Orbis Logo The most effective way of managing risk is to diversify the portfolio across a wide range of different securities. Just as it is unwise to keep all your eggs in one basket, it is unwise to invest all your net worth in your favorite stock.

Diversification only works well if the assets you use to build the portfolio are sufficiently different from one another. To make sure this is the case, investors allocate a portion of their investment portfolios to different asset classes such as cash, bonds, equities, commodities, real estate and alternative investments (for more detail see the article published on Monday, January 10). Because these asset classes have different investment characteristics, the portfolio as a whole is more likely to appreciate smoothly and avoid large declines when compared to a portfolio invested in a single asset class or indeed a single stock.

Once the portfolio is diversified across asset classes, investors can turn their attention to the risk within each asset class. Diversification is again the primary risk management tool - the portfolio manager ensures that within any single asset class the portfolio is not over exposed to a single economic sector or investment theme. This limits the potential losses that could arise from an unexpected movement in an individual financial sector.

In addition, the portfolio manager ensures that the portfolio is not over exposed to one investment to avoid a large loss in the event of an unexpected company specific event such as a bankruptcy. The portfolio manager also ensures that the individual investments are of sufficient quality that a bankruptcy or default event is unlikely.

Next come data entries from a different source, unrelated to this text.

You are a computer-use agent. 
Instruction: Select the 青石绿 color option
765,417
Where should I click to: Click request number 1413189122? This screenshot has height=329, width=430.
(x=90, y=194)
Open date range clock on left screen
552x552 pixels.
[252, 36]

Ensuring the Security of Our Clients' Assets

As described earlier, Orbis uses a value based investment strategy. This means that we select stocks that are trading close to their perceived intrinsic value. These stocks tend to have a large potential upside and only a limited potential downside since stocks are unlikely to sell at prices that are well below intrinsic value. Thus the first part of our risk management occurs at the individual stock level by ensuring that the share prices of the companies we invest in are unlikely to decline substantially.

The second level of risk management ensures that we build a well-diversified portfolio across different economic and industrial sectors. This ensures that the portfolio generates more consistent returns and further reduces the chance of a large decline in value. The final consideration of risk management addresses the risk that a portfolio might under perform its benchmark. This is controlled by ensuring:

  1. that the portfolio is well diversified across the industrial sectors and economic themes that influence the benchmark and
  2. by ensuring that any large differences between the benchmark and the portfolio are associated with large expected returns.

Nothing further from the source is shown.